Manhattan, 2094. Megacorporations own the infrastructure, vampires own the night, and you're somewhere in between — which is not a comfortable place to be. BloodNet is a MicroProse RPG that nobody quite knew how to categorise at the time.
 






Part point-and-click adventure, part tactical RPG, part cyberspace crawler. Contemporary reviewers kept reaching for Shadowrun comparisons because there wasn't much else to reach for. The closest thing that exists to it now is probably the early Deus Ex, or Vampire: The Masquerade — Bloodlines, except BloodNet got there first and with considerably less budget. You play Ransom Stark — decker, freelancer, and recent involuntary vampire. The bite came from Abraham Van Helsing, who in this universe is the head of a vampire syndicate with designs on Manhattan's entire cyberspace infrastructure. The only thing keeping Stark functional and human-adjacent is a prototype neural implant, designed by Deirdre Tackett, grafted onto his brain stem. It's keeping the infection at bay. It won't last forever.





The game splits between two worlds: the physical streets of Manhattan, navigated through point-and-click investigation and dialogue, and Cyberspace — a network of "wells" you travel between using codewords, abstract and hostile.

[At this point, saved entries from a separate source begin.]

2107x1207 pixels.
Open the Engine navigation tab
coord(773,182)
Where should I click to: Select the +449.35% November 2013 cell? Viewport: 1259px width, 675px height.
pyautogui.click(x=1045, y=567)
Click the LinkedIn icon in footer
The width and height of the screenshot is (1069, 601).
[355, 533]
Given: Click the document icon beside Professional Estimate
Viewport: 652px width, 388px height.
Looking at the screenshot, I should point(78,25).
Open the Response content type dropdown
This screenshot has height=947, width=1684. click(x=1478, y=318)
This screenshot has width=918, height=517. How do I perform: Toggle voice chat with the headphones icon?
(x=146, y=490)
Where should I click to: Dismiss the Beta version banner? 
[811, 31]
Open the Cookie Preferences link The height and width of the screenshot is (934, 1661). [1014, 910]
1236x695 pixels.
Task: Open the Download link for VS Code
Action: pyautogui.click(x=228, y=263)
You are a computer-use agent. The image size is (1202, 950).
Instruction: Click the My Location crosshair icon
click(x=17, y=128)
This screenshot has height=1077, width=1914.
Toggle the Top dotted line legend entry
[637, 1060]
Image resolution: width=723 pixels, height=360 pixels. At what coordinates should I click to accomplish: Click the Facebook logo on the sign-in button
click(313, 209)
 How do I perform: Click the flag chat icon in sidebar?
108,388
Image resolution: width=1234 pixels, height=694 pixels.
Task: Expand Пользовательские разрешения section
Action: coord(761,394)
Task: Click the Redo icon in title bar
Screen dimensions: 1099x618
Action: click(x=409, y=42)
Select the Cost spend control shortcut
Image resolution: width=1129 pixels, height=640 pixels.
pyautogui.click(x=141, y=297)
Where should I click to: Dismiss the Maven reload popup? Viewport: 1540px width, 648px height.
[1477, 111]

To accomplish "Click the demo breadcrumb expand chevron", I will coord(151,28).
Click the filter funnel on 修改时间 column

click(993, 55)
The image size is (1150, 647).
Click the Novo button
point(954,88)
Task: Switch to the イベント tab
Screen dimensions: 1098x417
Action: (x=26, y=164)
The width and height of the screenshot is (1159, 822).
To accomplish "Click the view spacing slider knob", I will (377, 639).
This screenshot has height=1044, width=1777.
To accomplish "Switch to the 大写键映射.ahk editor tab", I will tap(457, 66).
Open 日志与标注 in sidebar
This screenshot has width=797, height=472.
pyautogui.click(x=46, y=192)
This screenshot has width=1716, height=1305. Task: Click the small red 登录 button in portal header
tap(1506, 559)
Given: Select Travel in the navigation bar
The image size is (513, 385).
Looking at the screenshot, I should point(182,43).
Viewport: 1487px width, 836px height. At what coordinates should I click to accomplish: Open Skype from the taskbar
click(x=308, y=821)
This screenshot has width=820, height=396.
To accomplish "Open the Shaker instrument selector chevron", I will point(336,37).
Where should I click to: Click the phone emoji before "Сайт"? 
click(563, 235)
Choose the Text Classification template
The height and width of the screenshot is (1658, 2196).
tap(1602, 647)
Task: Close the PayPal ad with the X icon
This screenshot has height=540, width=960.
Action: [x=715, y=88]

You build a party along the way: rage gangers, hackers, mercenaries, all with their own stats and tendencies. The AI has them volunteering for jobs and reacting to your choices, which for 1993 is quietly impressive. What actually keeps people talking about it isn't the mechanics — those are clunky, the combat is frustrating, and the game gives you very little directional help. What keeps people talking is the atmosphere. Pre-rendered backgrounds, hand-drawn character portraits with no consistent style, a MIDI soundtrack that sits somewhere between industrial and wrong. It shouldn't cohere.


 





Somehow it does — or rather, it coheres in the way a fever dream coheres: internally consistent, completely unplaceable. It's a difficult game that still doesn't hold your hand, still doesn't explain itself, and still manages to get under your skin in a way that most games with twice the budget never do.

You can find it basically for nothing on GOG and Steam.